Now, we can interpret the given data as for the value $x=\sqrt{2}$ , the value of the function $f\left( x \right)=k{{x}^{2}}+\sqrt{2x}-4$ is equal to zero. Which means $f\left( \sqrt{2} \right)=0$ . Then,
\[\begin{align}
  & f\left( x \right)=k{{x}^{2}}+\sqrt{2x}-4 \\
 & \Rightarrow f\left( \sqrt{2} \right)=k{{\left( \sqrt{2} \right)}^{2}}+\sqrt{2\times \sqrt{2}}-4=0 \\
 & \Rightarrow 2k+\sqrt{2\times {{2}^{0.5}}}-4=0 \\
 & \Rightarrow 2k+{{\left( {{2}^{1.5}} \right)}^{0.5}}-4=0 \\
\end{align}\]
Now, before we proceed we should know that if ${{a}^{b}}=c$ then, ${{c}^{d}}={{\left( {{a}^{b}} \right)}^{d}}={{a}^{bd}}$ . Then, in the above equation, we can write ${{\left( {{2}^{1.5}} \right)}^{0.5}}={{2}^{1.5\times 0.5}}$ . Then,
\[\begin{align}
  & 2k+{{\left( {{2}^{1.5}} \right)}^{0.5}}-4=0 \\
 & \Rightarrow 2k+{{2}^{1.5\times 0.5}}-4=0 \\
 & \Rightarrow 2k=4-{{2}^{0.75}} \\
 & \Rightarrow k=\dfrac{4-{{2}^{0.75}}}{2} \\
\end{align}\]
\[\begin{align}
  & \Rightarrow k=2-\dfrac{1}{{{2}^{1-0.75}}} \\
 & \Rightarrow k=2-\dfrac{1}{{{2}^{0.25}}} \\
\end{align}\]
Now, we will take the value of $\dfrac{1}{{{2}^{0.25}}}$ to be 0.8409 approximately to calculate the approximate value of the unknown term $k$ . Then,
\[\begin{align}
  & k=2-\dfrac{1}{{{2}^{0.25}}} \\
 & \Rightarrow k\approx 2-0.8409 \\
 & \Rightarrow k\approx 1.1591 \\
\end{align}\]
Now, from the above result, we conclude that if $x=\sqrt{2}$ is a solution of the equation $k{{x}^{2}}+\sqrt{2x}-4=0$ then the value of $k$ will be equal to 1.1591 approximately.

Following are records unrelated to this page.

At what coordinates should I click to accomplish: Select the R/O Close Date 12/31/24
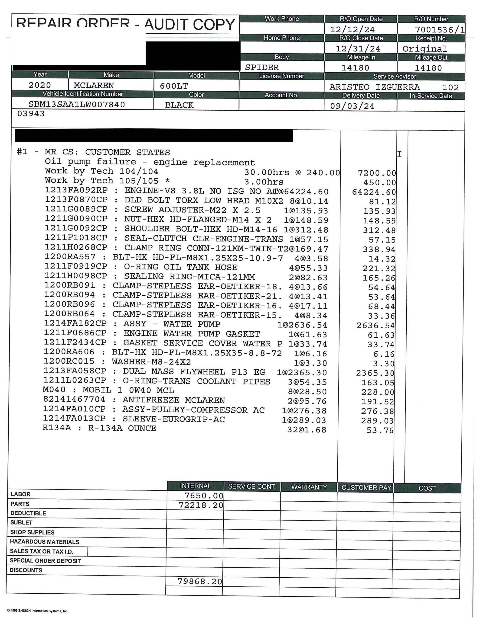[x=358, y=48]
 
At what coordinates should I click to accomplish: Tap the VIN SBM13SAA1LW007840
[x=77, y=105]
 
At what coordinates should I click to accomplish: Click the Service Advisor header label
[x=395, y=76]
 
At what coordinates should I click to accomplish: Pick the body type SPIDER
[x=261, y=67]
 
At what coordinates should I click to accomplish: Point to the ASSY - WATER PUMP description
[x=172, y=324]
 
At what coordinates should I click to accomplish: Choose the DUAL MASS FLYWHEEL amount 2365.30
[x=375, y=373]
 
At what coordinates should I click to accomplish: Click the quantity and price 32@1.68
[x=307, y=430]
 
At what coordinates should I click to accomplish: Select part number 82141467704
[x=74, y=400]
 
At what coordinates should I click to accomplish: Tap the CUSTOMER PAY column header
[x=366, y=487]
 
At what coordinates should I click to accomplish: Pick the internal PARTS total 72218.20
[x=201, y=505]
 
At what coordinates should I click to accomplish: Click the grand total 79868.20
[x=200, y=581]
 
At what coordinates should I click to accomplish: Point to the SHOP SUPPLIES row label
[x=32, y=532]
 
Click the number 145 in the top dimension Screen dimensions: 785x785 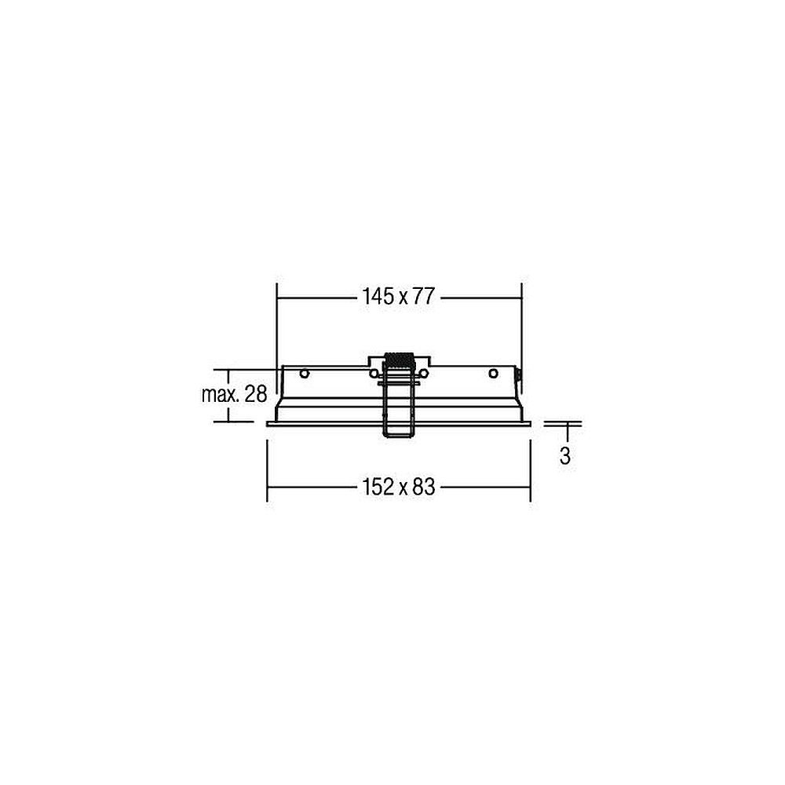pos(378,297)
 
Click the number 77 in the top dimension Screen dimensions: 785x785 pos(424,297)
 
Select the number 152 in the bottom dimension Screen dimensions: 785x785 pos(378,487)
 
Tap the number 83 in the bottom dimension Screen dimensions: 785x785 pos(424,487)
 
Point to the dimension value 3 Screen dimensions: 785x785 pos(564,455)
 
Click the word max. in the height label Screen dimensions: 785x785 pos(221,395)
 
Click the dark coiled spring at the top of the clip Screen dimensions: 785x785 pos(398,361)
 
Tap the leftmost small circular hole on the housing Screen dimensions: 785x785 pos(304,374)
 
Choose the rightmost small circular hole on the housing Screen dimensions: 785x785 pos(493,374)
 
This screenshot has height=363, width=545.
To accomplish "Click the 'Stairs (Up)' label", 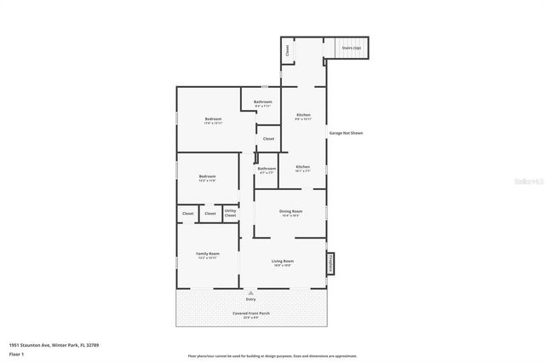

Thus, the required value of \[k=2-\dfrac{1}{{{2}^{0.25}}}\approx 1.1591\] .

Note: Here, the student should first understand and then proceed in the right direction to get the correct answer quickly. Moreover, though the question is very easy, but we should avoid making calculation mistakes while solving the question like when we put $x=\sqrt{2}$ , then one mistake is very common that we might take $\sqrt{2x}=\sqrt{2}\times \sqrt{2}$ . So, don’t make such mistakes while solving.